ASSIGNMENT | Copy the listing from the line containing "What do you" through the line containing "center [1054, 362]." word for word, leaving out the picture.

SOURCE DATA section start

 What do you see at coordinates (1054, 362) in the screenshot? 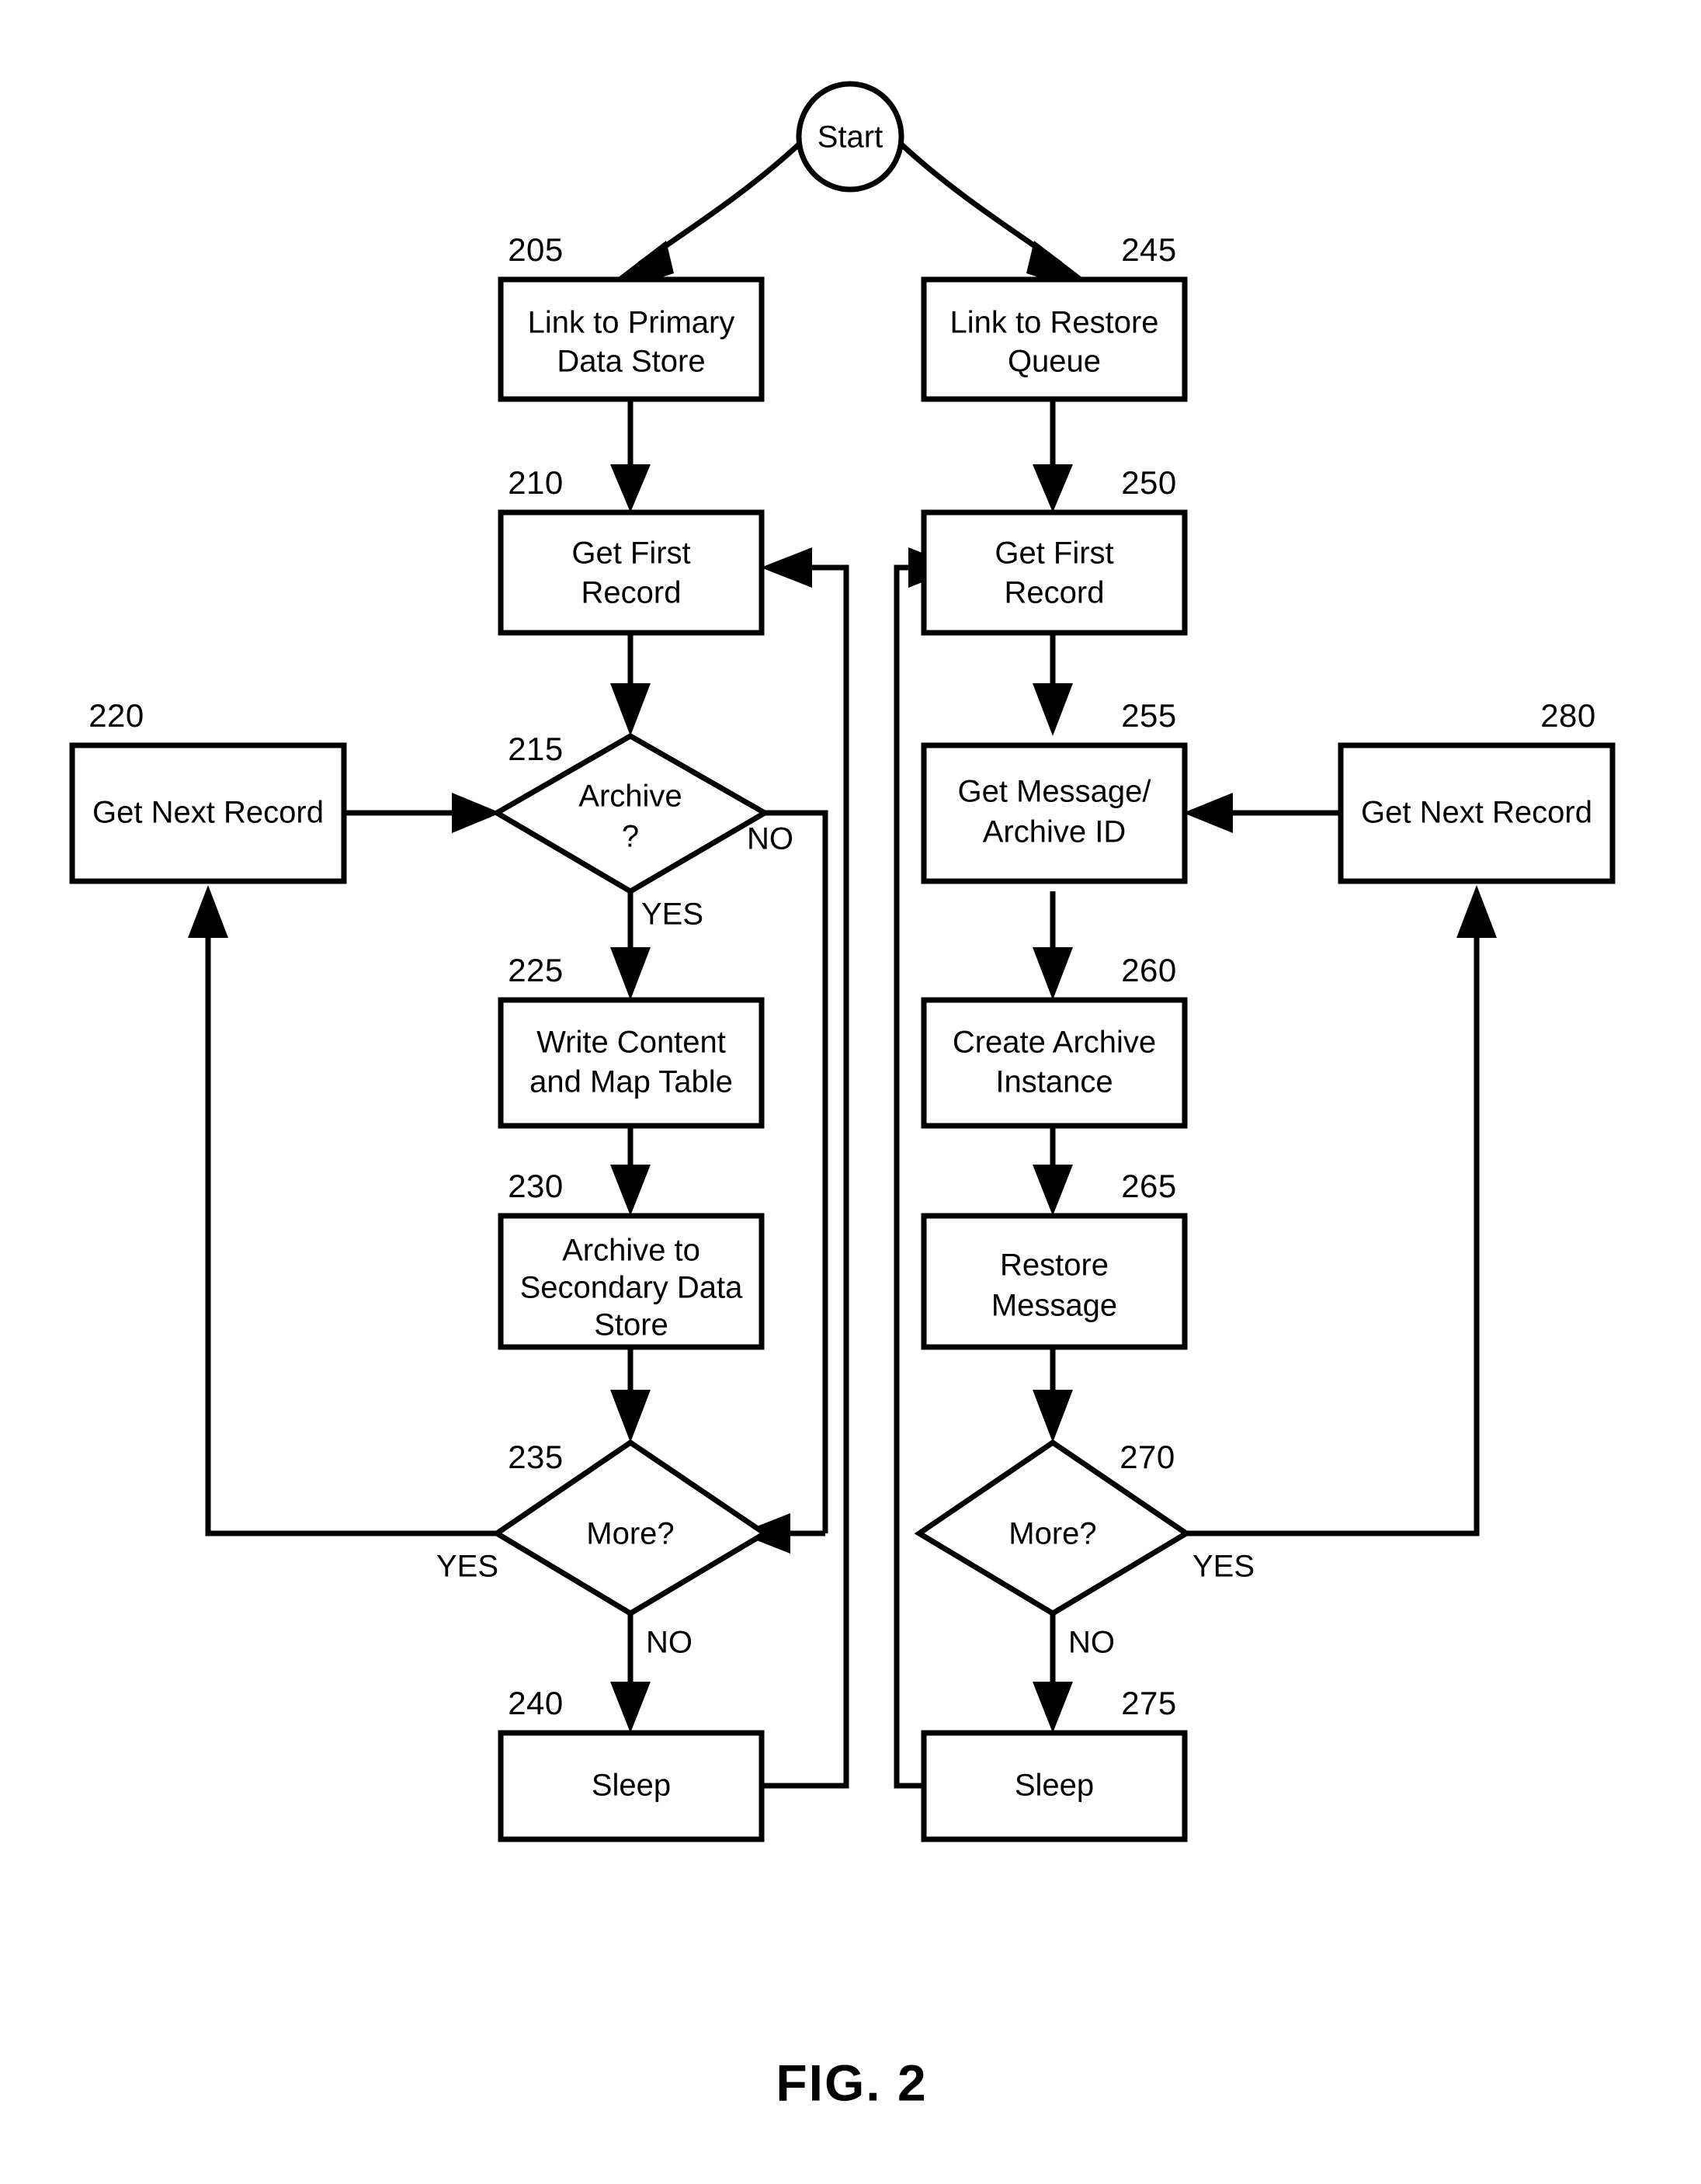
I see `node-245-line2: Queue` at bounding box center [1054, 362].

SOURCE DATA section end
SOURCE DATA section start

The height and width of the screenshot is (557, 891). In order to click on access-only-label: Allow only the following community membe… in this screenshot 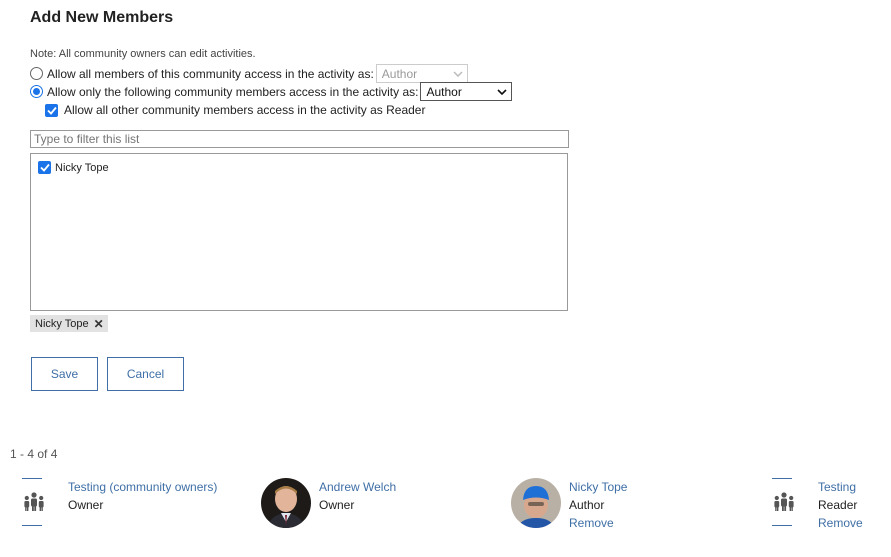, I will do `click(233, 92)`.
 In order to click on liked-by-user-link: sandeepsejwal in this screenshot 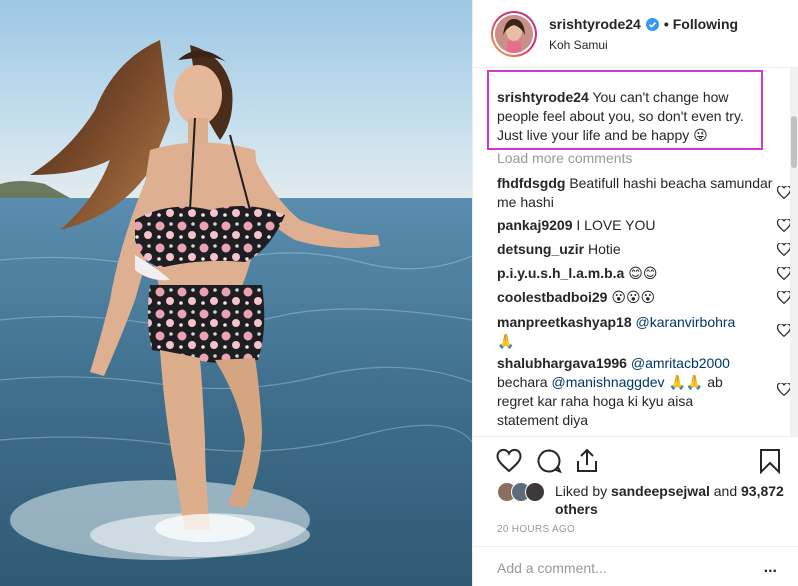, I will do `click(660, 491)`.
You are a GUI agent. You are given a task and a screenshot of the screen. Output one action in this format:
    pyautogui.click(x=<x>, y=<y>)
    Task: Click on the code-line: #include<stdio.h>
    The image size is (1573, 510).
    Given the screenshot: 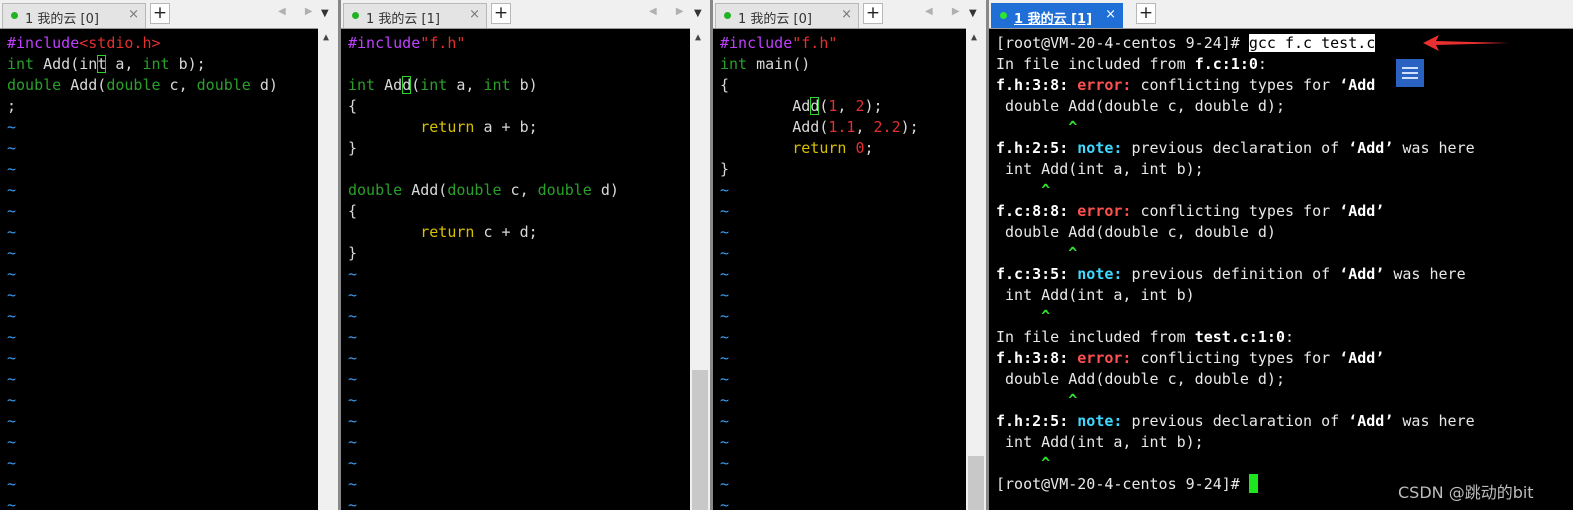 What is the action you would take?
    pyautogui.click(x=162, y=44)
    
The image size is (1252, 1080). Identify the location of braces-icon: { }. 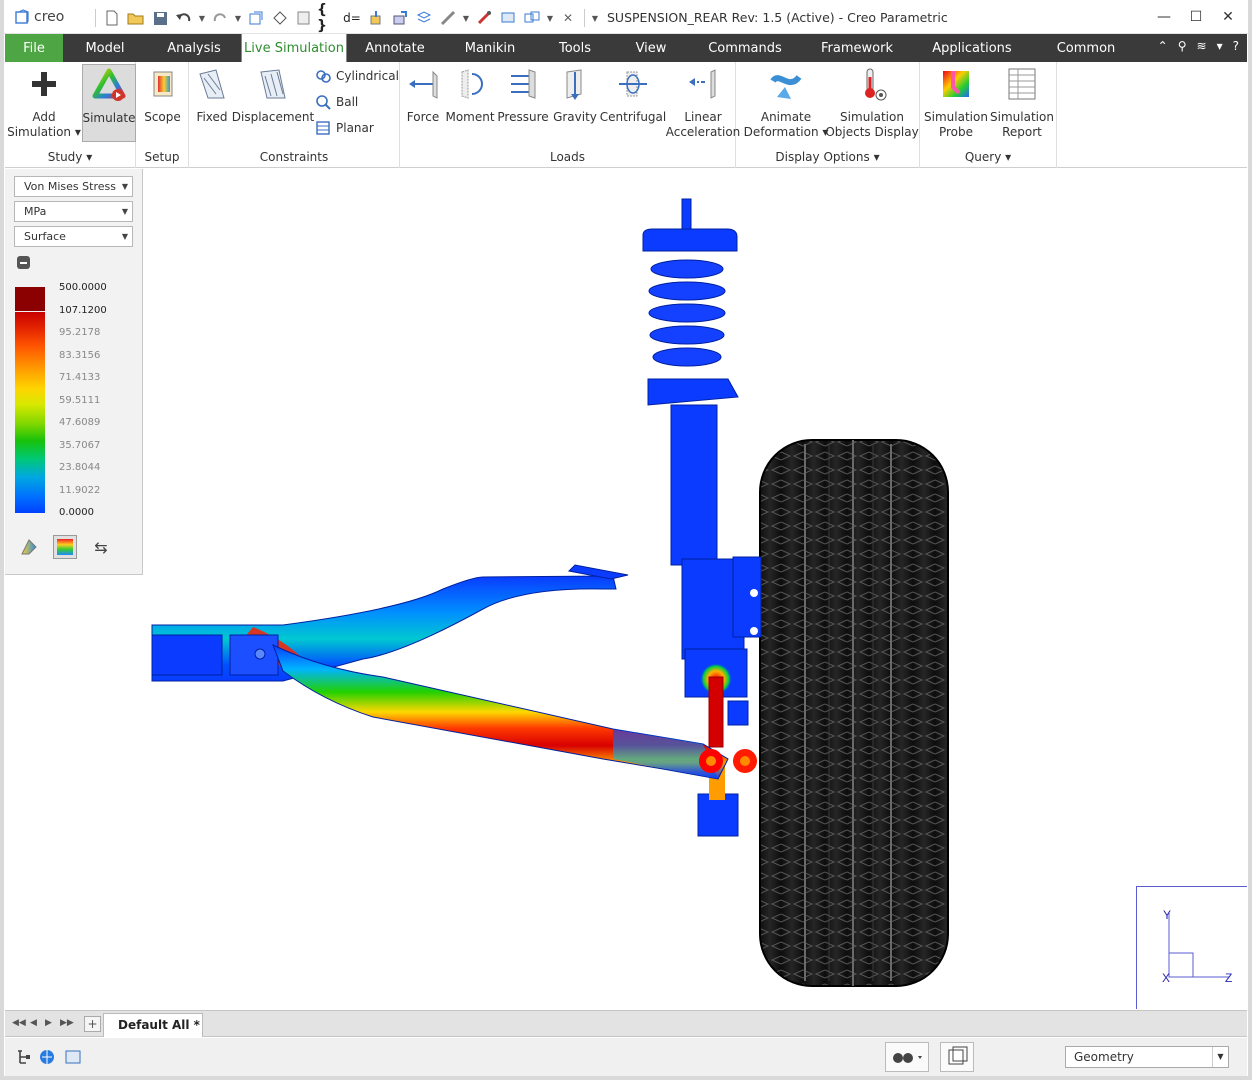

SOURCE DATA section end
SOURCE DATA section start

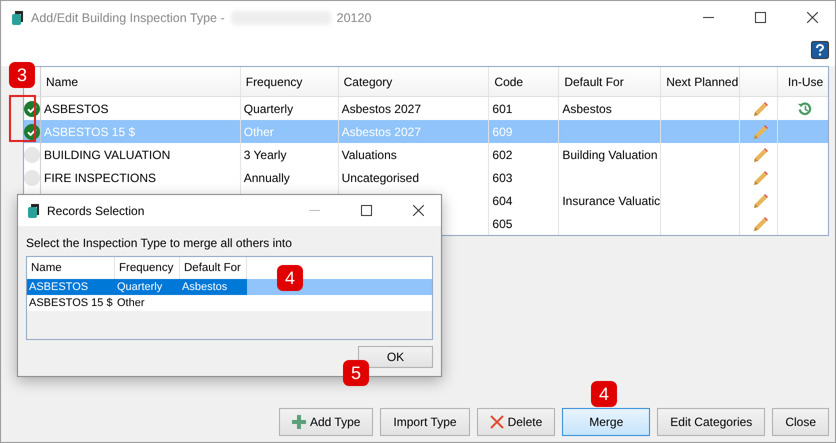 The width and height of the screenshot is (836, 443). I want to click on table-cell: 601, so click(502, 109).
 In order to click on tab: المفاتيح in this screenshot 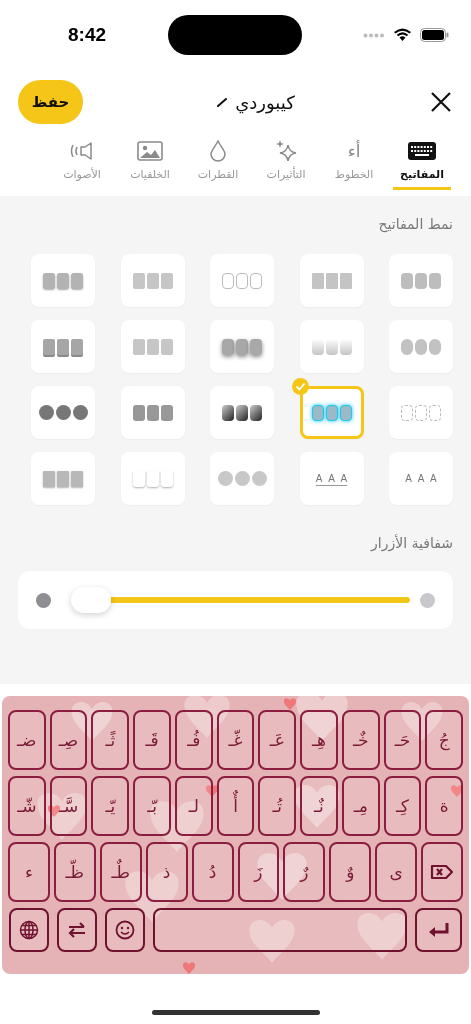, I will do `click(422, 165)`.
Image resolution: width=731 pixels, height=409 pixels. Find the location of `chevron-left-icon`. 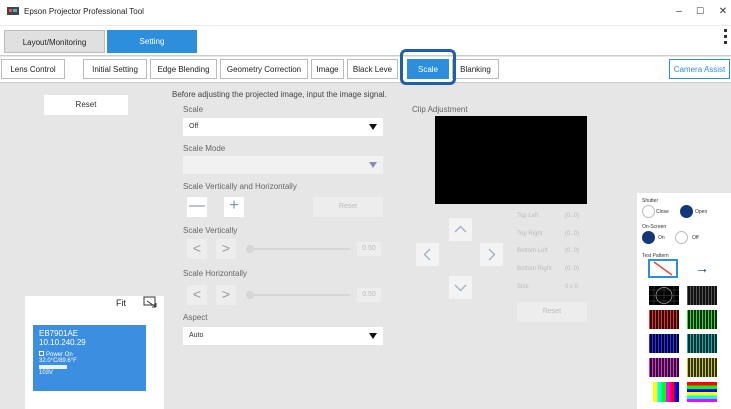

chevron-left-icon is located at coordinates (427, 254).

SOURCE DATA section end

RESPONSE BOX |
 What do you see at coordinates (1054, 362) in the screenshot? 
I see `node-245-line2: Queue` at bounding box center [1054, 362].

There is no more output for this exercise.